Bunions - Hallux Valgus Treatment

How can bunions be treated?

Surgery should not be considered the only treatment. Although modern surgical techniques are generally very successful and the recovery period is not prolonged as it was in the past all surgery has inherent risks. For this reason we always advise a trial of sensible conservative (non-surgical) treatments in the first instance. The suitability of these for you is very much decided on a case by case basis and vary with the associated severity and cause of the bunion itself, any associated pathology such as Achilles contractures, medical problems and lifestyle choices.

The simplest measure that should be undertaken is to use shoes that are flat(ish), wide, soft and comfortable when you are likely to be on your feet for prolonged periods. The good news is that for many this is all that is required.

Those with flat feet or who over pronate the foot when walking often put more pressure over the bunion when walking. In this situation a simple in shoe orthotic or arch support can be very useful.

Those who are found to have a tight calf muscle or heel cord (Achilles tendon) frequently overload the forefoot when walking. Physiotherapy to stretch out the calf can then be very useful in getting rid of pain and returning function.

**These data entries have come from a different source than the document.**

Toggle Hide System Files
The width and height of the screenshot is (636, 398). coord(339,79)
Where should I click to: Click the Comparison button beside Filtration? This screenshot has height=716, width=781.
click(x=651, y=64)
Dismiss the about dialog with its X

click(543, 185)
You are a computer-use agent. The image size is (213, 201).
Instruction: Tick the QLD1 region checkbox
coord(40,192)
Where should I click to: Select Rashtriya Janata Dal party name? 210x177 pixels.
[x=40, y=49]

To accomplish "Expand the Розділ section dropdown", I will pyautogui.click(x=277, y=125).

In addition to this a variety of pads, spacers, splints and modified or even bespoke surgical shoes exist. These are most suited to those who are less active and have multiple medical problems which can make surgery higher risk.

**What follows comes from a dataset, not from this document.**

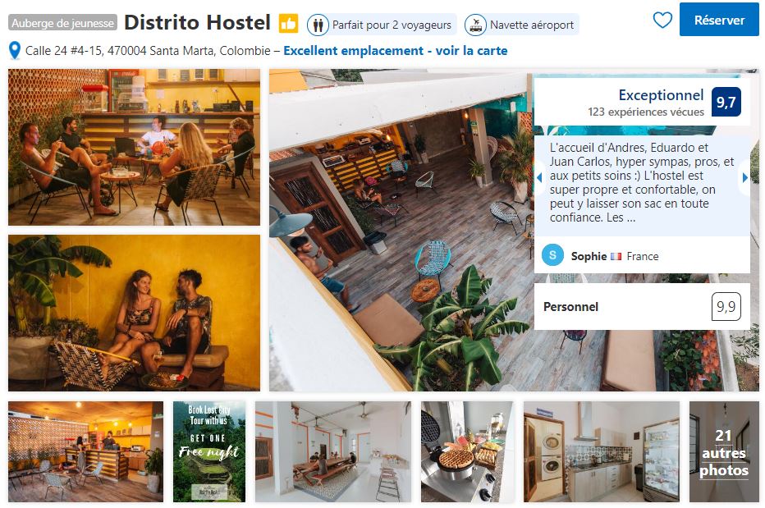Click the French flag icon
The width and height of the screenshot is (765, 508).
pos(616,256)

The purpose of surgery is to improve pain and function. This is achieved by correcting the deformity, narrowing the foot and improving the biomechanics (structure and function) of the foot. There are well over two hundred different types of surgery described to correct bunions. Mr. Al-Nammari has published on a new surgical technique to correct severe bunions and offers the full range of modern treatments. The best procedure for you depends on many factors and in particular the nature and severity of the deformity. Most procedures involve releasing the tissues that are too tight, reinforcing those tissues that have become too lax and creating surgical cuts thru the toe bones (osteotomy) enabling the bones to be shifted back to their original positions thereby correcting the deformity. The cut bones are held with metal implants- generally a type of low profile screw.

These operations are fairly small procedures and only take approximately 45 minutes to be performed. They can be undertaken as a day case under local anaesthetic block making the foot numb for six to twelve hours. You will be seen by an Anaesthetist and can be awake, sedated or have a general anaesthetic during surgery. It is possible to walk straight away after the operation with just a special shoe. There is no need for a cast or prolonged immobility with modern surgical techniques.

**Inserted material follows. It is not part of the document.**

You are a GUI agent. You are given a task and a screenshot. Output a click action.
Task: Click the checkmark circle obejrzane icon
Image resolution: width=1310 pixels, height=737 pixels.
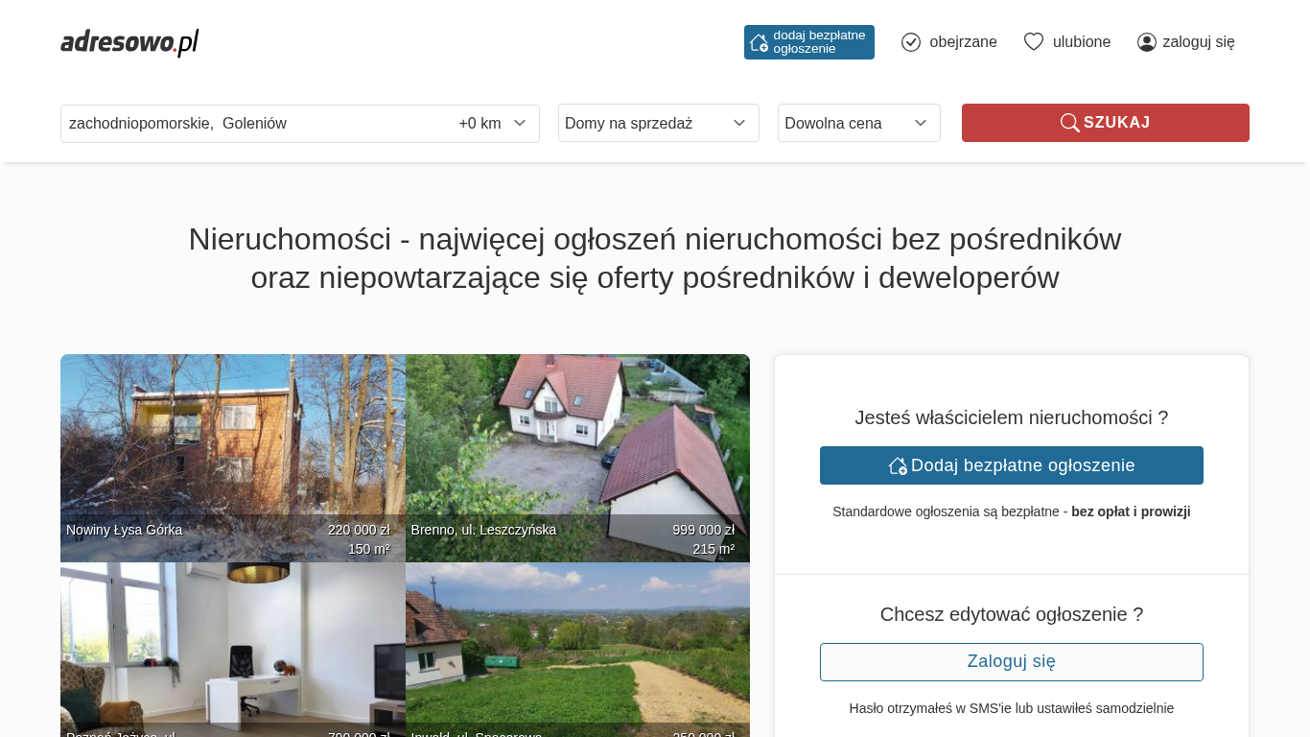click(x=911, y=42)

Mr. Al-Nammari undertakes the majority of his private operating at The Nuffield Hospital in Ipswich. Using the latest techniques in local anaesthetic blocks means that most people having surgery are comfortable enough to get home on the day of surgery should they so wish. For those who need to or just feel more comfortable spending the night in hospital after surgery this is of course possible. The choice of anaesthetic is based upon your own preferences and the opinion of the Consultant Anaesthetist who you will meet before any surgery. Many people prefer to be asleep during surgery and have the local anaesthetic block performed while asleep to control any post-operative pain.

When can i return to work after surgery?

This will depend on the type of work you do:

  • Sedentary jobs: Return after 2 weeks, if able to maintain foot elevated at level of waist, otherwise 4 weeks off.
  • Standing/walking jobs: Return after 6 weeks, but may be sooner depending on comfort and swelling.
  • Manual/labouring jobs: 8+ weeks, but may be sooner depending on comfort and swelling.

When can i drive after surgery?

The DVLA state that it is the responsibility of the driver to ensure they are fit and able to stay in control of their vehicle. A good guide is if you can stamp down hard with the foot comfortably and are able to perform an emergency stop then you may be ready to drive. For left sided surgery in an automatic car i.e. no clutch is required, driving is probably safe at 2 weeks after surgery. For right sided surgery or a manual car, driving is probably safe at 6 weeks after surgery, once in a normal shoe. If you are unsure please ask Mr. Al-Nammari. It remains your responsibility to drive safely and you should check with your vehicle insurer to confirm you are covered.